- SUPPLIED DATA
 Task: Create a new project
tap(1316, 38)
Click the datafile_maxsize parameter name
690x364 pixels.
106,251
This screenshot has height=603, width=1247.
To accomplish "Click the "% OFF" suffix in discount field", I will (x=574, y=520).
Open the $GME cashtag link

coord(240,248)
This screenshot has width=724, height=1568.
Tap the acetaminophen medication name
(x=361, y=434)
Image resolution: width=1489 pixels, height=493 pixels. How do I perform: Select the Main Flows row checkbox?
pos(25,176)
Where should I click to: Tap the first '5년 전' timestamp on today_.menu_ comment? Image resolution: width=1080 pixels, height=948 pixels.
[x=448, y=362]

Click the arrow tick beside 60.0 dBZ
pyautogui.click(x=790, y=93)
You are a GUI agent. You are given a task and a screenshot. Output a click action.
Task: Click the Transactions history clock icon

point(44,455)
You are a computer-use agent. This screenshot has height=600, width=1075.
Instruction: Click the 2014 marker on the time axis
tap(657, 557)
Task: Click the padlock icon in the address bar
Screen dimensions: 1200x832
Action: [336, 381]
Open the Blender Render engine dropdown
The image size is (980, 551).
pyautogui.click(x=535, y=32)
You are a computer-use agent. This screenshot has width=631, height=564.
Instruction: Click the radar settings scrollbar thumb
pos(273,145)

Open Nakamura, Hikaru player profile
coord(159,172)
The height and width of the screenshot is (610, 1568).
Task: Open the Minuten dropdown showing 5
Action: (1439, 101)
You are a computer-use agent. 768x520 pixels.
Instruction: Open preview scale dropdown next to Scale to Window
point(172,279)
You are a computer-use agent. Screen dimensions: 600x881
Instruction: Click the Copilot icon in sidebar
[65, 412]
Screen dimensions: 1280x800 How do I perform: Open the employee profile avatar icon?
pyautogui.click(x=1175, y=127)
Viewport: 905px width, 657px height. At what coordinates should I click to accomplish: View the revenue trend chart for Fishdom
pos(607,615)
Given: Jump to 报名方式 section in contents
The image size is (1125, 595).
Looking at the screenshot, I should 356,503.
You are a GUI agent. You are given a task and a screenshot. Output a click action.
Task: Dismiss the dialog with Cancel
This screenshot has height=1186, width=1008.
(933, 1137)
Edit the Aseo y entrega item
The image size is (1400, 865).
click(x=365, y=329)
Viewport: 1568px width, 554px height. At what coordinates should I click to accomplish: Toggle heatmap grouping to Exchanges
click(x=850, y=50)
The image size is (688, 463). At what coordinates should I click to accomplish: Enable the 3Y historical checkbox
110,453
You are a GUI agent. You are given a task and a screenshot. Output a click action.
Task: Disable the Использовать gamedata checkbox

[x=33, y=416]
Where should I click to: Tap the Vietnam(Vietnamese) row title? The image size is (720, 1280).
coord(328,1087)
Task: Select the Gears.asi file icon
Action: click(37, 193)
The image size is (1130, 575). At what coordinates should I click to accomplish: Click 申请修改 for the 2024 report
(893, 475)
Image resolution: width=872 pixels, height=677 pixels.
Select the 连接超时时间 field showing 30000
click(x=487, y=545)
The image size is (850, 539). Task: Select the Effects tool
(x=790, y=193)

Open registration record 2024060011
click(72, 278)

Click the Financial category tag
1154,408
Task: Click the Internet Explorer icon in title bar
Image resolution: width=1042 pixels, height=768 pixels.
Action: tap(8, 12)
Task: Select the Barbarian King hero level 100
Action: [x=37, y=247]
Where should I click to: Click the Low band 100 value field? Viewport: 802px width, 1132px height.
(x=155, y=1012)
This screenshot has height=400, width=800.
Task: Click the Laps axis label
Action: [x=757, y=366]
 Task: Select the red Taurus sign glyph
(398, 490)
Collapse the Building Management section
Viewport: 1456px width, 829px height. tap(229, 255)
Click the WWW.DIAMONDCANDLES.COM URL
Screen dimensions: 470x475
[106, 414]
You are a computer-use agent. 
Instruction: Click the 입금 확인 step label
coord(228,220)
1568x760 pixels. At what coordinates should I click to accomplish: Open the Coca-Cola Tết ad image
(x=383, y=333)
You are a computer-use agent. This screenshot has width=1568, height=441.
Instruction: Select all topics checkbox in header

- WORK REQUIRED
After reading the records above, transcribe them verbatim.

- OUTPUT
 Task: Create a new project
tap(1316, 38)
Click the datafile_maxsize parameter name
690x364 pixels.
106,251
This screenshot has height=603, width=1247.
To accomplish "Click the "% OFF" suffix in discount field", I will (x=574, y=520).
Open the $GME cashtag link

coord(240,248)
This screenshot has width=724, height=1568.
Tap the acetaminophen medication name
(x=361, y=434)
Image resolution: width=1489 pixels, height=493 pixels. How do I perform: Select the Main Flows row checkbox?
pos(25,176)
Where should I click to: Tap the first '5년 전' timestamp on today_.menu_ comment? Image resolution: width=1080 pixels, height=948 pixels.
[x=448, y=362]

Click the arrow tick beside 60.0 dBZ
pyautogui.click(x=790, y=93)
You are a GUI agent. You are given a task and a screenshot. Output a click action.
Task: Click the Transactions history clock icon

point(44,455)
You are a computer-use agent. This screenshot has height=600, width=1075.
Instruction: Click the 2014 marker on the time axis
tap(657, 557)
Task: Click the padlock icon in the address bar
Screen dimensions: 1200x832
Action: [336, 381]
Open the Blender Render engine dropdown
The image size is (980, 551).
pyautogui.click(x=535, y=32)
You are a computer-use agent. This screenshot has width=631, height=564.
Instruction: Click the radar settings scrollbar thumb
pos(273,145)

Open Nakamura, Hikaru player profile
coord(159,172)
The height and width of the screenshot is (610, 1568).
Task: Open the Minuten dropdown showing 5
Action: (1439, 101)
You are a computer-use agent. 768x520 pixels.
Instruction: Open preview scale dropdown next to Scale to Window
point(172,279)
You are a computer-use agent. Screen dimensions: 600x881
Instruction: Click the Copilot icon in sidebar
[65, 412]
Screen dimensions: 1280x800 How do I perform: Open the employee profile avatar icon?
pyautogui.click(x=1175, y=127)
Viewport: 905px width, 657px height. At what coordinates should I click to accomplish: View the revenue trend chart for Fishdom
pos(607,615)
Given: Jump to 报名方式 section in contents
The image size is (1125, 595).
Looking at the screenshot, I should 356,503.
You are a GUI agent. You are given a task and a screenshot. Output a click action.
Task: Dismiss the dialog with Cancel
This screenshot has height=1186, width=1008.
(933, 1137)
Edit the Aseo y entrega item
The image size is (1400, 865).
click(x=365, y=329)
Viewport: 1568px width, 554px height. At what coordinates should I click to accomplish: Toggle heatmap grouping to Exchanges
click(x=850, y=50)
The image size is (688, 463). At what coordinates should I click to accomplish: Enable the 3Y historical checkbox
110,453
You are a GUI agent. You are given a task and a screenshot. Output a click action.
Task: Disable the Использовать gamedata checkbox

[x=33, y=416]
Where should I click to: Tap the Vietnam(Vietnamese) row title? The image size is (720, 1280).
coord(328,1087)
Task: Select the Gears.asi file icon
Action: click(37, 193)
The image size is (1130, 575). At what coordinates should I click to accomplish: Click 申请修改 for the 2024 report
(893, 475)
Image resolution: width=872 pixels, height=677 pixels.
Select the 连接超时时间 field showing 30000
click(x=487, y=545)
The image size is (850, 539). Task: Select the Effects tool
(x=790, y=193)

Open registration record 2024060011
click(72, 278)

Click the Financial category tag
1154,408
Task: Click the Internet Explorer icon in title bar
Image resolution: width=1042 pixels, height=768 pixels.
Action: tap(8, 12)
Task: Select the Barbarian King hero level 100
Action: [x=37, y=247]
Where should I click to: Click the Low band 100 value field? Viewport: 802px width, 1132px height.
(x=155, y=1012)
This screenshot has height=400, width=800.
Task: Click the Laps axis label
Action: [x=757, y=366]
 Task: Select the red Taurus sign glyph
(398, 490)
Collapse the Building Management section
Viewport: 1456px width, 829px height. tap(229, 255)
Click the WWW.DIAMONDCANDLES.COM URL
Screen dimensions: 470x475
[106, 414]
You are a computer-use agent. 
Instruction: Click the 입금 확인 step label
coord(228,220)
1568x760 pixels. At what coordinates should I click to accomplish: Open the Coca-Cola Tết ad image
(x=383, y=333)
You are a computer-use agent. This screenshot has width=1568, height=441.
Instruction: Select all topics checkbox in header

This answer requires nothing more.